- WHAT IS ASKED
Extract every line of the records below, word for word and in the same order.
────
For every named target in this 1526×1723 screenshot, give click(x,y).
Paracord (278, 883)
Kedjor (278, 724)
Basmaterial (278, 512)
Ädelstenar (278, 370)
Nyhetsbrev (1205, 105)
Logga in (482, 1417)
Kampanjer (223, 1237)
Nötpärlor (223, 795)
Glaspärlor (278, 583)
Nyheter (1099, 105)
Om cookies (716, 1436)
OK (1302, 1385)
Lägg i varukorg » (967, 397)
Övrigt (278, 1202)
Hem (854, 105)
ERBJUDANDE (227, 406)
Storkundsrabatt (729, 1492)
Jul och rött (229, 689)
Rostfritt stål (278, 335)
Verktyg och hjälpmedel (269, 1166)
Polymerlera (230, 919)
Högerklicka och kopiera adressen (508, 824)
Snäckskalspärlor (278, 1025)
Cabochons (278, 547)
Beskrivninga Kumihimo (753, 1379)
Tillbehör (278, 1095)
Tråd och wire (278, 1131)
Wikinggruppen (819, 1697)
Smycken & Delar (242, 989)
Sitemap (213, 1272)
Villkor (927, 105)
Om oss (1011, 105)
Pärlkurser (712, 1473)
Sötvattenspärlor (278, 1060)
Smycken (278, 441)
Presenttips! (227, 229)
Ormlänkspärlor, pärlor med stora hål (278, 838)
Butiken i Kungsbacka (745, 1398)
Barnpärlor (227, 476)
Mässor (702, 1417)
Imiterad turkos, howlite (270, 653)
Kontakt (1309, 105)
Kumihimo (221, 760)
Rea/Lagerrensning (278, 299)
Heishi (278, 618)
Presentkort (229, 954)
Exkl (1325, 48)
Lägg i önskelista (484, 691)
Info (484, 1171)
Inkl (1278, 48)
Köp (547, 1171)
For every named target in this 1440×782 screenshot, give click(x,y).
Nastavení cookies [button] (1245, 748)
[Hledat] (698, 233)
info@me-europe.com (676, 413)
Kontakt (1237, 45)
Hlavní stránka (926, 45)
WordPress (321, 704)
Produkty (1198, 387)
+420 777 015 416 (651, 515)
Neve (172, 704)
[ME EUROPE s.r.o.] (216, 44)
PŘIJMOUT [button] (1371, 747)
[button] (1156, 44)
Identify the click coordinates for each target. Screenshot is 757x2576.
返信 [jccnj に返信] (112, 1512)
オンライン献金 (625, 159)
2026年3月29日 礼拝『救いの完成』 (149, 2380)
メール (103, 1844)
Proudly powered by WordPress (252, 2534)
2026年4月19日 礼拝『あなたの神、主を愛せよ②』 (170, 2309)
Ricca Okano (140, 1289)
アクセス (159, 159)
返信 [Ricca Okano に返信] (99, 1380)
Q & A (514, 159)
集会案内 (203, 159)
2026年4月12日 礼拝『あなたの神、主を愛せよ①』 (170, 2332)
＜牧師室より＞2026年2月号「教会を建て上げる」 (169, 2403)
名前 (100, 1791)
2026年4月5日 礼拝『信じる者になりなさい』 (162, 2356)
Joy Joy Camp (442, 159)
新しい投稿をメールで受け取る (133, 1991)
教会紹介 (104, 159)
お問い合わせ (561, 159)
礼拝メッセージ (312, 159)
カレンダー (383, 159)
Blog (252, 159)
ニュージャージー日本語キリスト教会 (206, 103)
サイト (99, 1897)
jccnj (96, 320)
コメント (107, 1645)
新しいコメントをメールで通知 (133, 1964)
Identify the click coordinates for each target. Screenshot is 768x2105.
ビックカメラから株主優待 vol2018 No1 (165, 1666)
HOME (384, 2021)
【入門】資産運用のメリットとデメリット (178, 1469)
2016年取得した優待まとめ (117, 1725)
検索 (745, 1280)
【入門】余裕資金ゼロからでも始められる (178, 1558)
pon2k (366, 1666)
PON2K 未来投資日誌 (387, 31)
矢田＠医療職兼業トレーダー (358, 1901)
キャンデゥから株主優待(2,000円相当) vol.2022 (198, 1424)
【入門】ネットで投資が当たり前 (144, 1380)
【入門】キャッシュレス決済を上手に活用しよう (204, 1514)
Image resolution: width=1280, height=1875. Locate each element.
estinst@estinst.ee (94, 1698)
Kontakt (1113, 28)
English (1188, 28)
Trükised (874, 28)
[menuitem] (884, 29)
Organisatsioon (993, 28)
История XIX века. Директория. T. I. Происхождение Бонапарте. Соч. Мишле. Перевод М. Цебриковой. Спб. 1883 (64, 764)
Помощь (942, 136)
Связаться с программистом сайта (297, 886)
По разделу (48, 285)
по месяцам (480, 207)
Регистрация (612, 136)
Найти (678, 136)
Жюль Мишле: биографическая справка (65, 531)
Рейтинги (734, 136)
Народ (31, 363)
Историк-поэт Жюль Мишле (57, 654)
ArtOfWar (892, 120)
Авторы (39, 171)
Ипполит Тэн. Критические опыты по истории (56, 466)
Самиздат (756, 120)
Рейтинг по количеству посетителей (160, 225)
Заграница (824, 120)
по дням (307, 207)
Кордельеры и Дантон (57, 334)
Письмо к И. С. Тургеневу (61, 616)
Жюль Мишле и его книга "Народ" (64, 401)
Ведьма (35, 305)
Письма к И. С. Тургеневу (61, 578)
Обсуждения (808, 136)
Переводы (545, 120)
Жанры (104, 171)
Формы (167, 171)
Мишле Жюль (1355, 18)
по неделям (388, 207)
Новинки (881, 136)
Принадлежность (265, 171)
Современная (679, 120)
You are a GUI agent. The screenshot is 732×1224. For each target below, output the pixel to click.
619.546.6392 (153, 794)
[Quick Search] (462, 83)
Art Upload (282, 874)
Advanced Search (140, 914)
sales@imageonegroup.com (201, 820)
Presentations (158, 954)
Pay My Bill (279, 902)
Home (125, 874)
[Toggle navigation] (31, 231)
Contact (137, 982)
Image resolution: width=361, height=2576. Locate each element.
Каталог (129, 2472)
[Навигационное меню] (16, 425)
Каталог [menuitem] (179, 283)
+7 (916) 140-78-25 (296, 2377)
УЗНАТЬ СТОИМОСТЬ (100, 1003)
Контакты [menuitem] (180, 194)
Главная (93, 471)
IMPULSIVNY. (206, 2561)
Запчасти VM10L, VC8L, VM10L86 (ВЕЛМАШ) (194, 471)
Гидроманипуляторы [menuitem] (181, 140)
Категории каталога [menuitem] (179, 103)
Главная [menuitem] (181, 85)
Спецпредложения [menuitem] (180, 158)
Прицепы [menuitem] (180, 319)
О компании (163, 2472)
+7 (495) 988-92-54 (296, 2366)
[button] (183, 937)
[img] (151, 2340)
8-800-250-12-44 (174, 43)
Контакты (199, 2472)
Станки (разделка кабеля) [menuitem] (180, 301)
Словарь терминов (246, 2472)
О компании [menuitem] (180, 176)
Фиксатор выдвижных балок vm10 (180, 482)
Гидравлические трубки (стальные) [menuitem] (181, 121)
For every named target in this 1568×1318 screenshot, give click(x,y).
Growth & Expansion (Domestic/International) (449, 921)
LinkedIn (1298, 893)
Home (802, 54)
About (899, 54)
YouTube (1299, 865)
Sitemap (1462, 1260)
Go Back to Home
────
- FINAL ANSWER
For every named target in this 1526×1723 screenshot, give click(x,y).
Paracord (278, 883)
Kedjor (278, 724)
Basmaterial (278, 512)
Ädelstenar (278, 370)
Nyhetsbrev (1205, 105)
Logga in (482, 1417)
Kampanjer (223, 1237)
Nötpärlor (223, 795)
Glaspärlor (278, 583)
Nyheter (1099, 105)
Om cookies (716, 1436)
OK (1302, 1385)
Lägg i varukorg » (967, 397)
Övrigt (278, 1202)
Hem (854, 105)
ERBJUDANDE (227, 406)
Storkundsrabatt (729, 1492)
Jul och rött (229, 689)
Rostfritt stål (278, 335)
Verktyg och hjälpmedel (269, 1166)
Polymerlera (230, 919)
Högerklicka och kopiera adressen (508, 824)
Snäckskalspärlor (278, 1025)
Cabochons (278, 547)
Beskrivninga Kumihimo (753, 1379)
Tillbehör (278, 1095)
Tråd och wire (278, 1131)
Wikinggruppen (819, 1697)
Smycken & Delar (242, 989)
Sitemap (213, 1272)
Villkor (927, 105)
Om oss (1011, 105)
Pärlkurser (712, 1473)
Sötvattenspärlor (278, 1060)
Smycken (278, 441)
Presenttips! (227, 229)
Ormlänkspärlor, pärlor med stora hål (278, 838)
Butiken i Kungsbacka (745, 1398)
Barnpärlor (227, 476)
Mässor (702, 1417)
Imiterad turkos, howlite (270, 653)
Kontakt (1309, 105)
Kumihimo (221, 760)
Rea/Lagerrensning (278, 299)
Heishi (278, 618)
Presentkort (229, 954)
Exkl (1325, 48)
Lägg i önskelista (484, 691)
Info (484, 1171)
Inkl (1278, 48)
Köp (547, 1171)
For every named target in this 1440×782 screenshot, give click(x,y).
Nastavení cookies [button] (1245, 748)
[Hledat] (698, 233)
info@me-europe.com (676, 413)
Kontakt (1237, 45)
Hlavní stránka (926, 45)
WordPress (321, 704)
Produkty (1198, 387)
+420 777 015 416 (651, 515)
Neve (172, 704)
[ME EUROPE s.r.o.] (216, 44)
PŘIJMOUT [button] (1371, 747)
[button] (1156, 44)
Identify the click coordinates for each target. Screenshot is 757x2576.
返信 [jccnj に返信] (112, 1512)
オンライン献金 (625, 159)
2026年3月29日 礼拝『救いの完成』 (149, 2380)
メール (103, 1844)
Proudly powered by WordPress (252, 2534)
2026年4月19日 礼拝『あなたの神、主を愛せよ②』 (170, 2309)
Ricca Okano (140, 1289)
アクセス (159, 159)
返信 [Ricca Okano に返信] (99, 1380)
Q & A (514, 159)
集会案内 (203, 159)
2026年4月12日 礼拝『あなたの神、主を愛せよ①』 (170, 2332)
＜牧師室より＞2026年2月号「教会を建て上げる」 (169, 2403)
名前 (100, 1791)
2026年4月5日 礼拝『信じる者になりなさい』 (162, 2356)
Joy Joy Camp (442, 159)
新しい投稿をメールで受け取る (133, 1991)
教会紹介 (104, 159)
お問い合わせ (561, 159)
礼拝メッセージ (312, 159)
カレンダー (383, 159)
Blog (252, 159)
ニュージャージー日本語キリスト教会 (206, 103)
サイト (99, 1897)
jccnj (96, 320)
コメント (107, 1645)
新しいコメントをメールで通知 (133, 1964)
Identify the click coordinates for each target. Screenshot is 768x2105.
ビックカメラから株主優待 vol2018 No1 (165, 1666)
HOME (384, 2021)
【入門】資産運用のメリットとデメリット (178, 1469)
2016年取得した優待まとめ (117, 1725)
検索 (745, 1280)
【入門】余裕資金ゼロからでも始められる (178, 1558)
pon2k (366, 1666)
PON2K 未来投資日誌 (387, 31)
矢田＠医療職兼業トレーダー (358, 1901)
キャンデゥから株主優待(2,000円相当) vol.2022 (198, 1424)
【入門】ネットで投資が当たり前 (144, 1380)
【入門】キャッシュレス決済を上手に活用しよう (204, 1514)
Image resolution: width=1280, height=1875. Locate each element.
estinst@estinst.ee (94, 1698)
Kontakt (1113, 28)
English (1188, 28)
Trükised (874, 28)
[menuitem] (884, 29)
Organisatsioon (993, 28)
История XIX века. Директория. T. I. Происхождение Бонапарте. Соч. Мишле. Перевод М. Цебриковой. Спб. 1883 (64, 764)
Помощь (942, 136)
Связаться с программистом сайта (297, 886)
По разделу (48, 285)
по месяцам (480, 207)
Регистрация (612, 136)
Найти (678, 136)
Жюль Мишле: биографическая справка (65, 531)
Рейтинги (734, 136)
Народ (31, 363)
Историк-поэт Жюль Мишле (57, 654)
ArtOfWar (892, 120)
Авторы (39, 171)
Ипполит Тэн. Критические опыты по истории (56, 466)
Самиздат (756, 120)
Рейтинг по количеству посетителей (160, 225)
Заграница (824, 120)
по дням (307, 207)
Кордельеры и Дантон (57, 334)
Письмо к И. С. Тургеневу (61, 616)
Жюль Мишле и его книга "Народ" (64, 401)
Ведьма (35, 305)
Письма к И. С. Тургеневу (61, 578)
Обсуждения (808, 136)
Переводы (545, 120)
Жанры (104, 171)
Формы (167, 171)
Мишле Жюль (1355, 18)
по неделям (388, 207)
Новинки (881, 136)
Принадлежность (265, 171)
Современная (679, 120)
You are a GUI agent. The screenshot is 732×1224. For each target below, output the pixel to click.
619.546.6392 (153, 794)
[Quick Search] (462, 83)
Art Upload (282, 874)
Advanced Search (140, 914)
sales@imageonegroup.com (201, 820)
Presentations (158, 954)
Pay My Bill (279, 902)
Home (125, 874)
[Toggle navigation] (31, 231)
Contact (137, 982)
Image resolution: width=361, height=2576. Locate each element.
Каталог (129, 2472)
[Навигационное меню] (16, 425)
Каталог [menuitem] (179, 283)
+7 (916) 140-78-25 (296, 2377)
УЗНАТЬ СТОИМОСТЬ (100, 1003)
Контакты [menuitem] (180, 194)
Главная (93, 471)
IMPULSIVNY. (206, 2561)
Запчасти VM10L, VC8L, VM10L86 (ВЕЛМАШ) (194, 471)
Гидроманипуляторы [menuitem] (181, 140)
Категории каталога [menuitem] (179, 103)
Главная [menuitem] (181, 85)
Спецпредложения [menuitem] (180, 158)
Прицепы [menuitem] (180, 319)
О компании (163, 2472)
+7 (495) 988-92-54 (296, 2366)
[button] (183, 937)
[img] (151, 2340)
8-800-250-12-44 (174, 43)
Контакты (199, 2472)
Станки (разделка кабеля) [menuitem] (180, 301)
Словарь терминов (246, 2472)
О компании [menuitem] (180, 176)
Фиксатор выдвижных балок vm10 (180, 482)
Гидравлические трубки (стальные) [menuitem] (181, 121)
For every named target in this 1568×1318 screenshot, give click(x,y).
Growth & Expansion (Domestic/International) (449, 921)
LinkedIn (1298, 893)
Home (802, 54)
About (899, 54)
YouTube (1299, 865)
Sitemap (1462, 1260)
Go Back to Home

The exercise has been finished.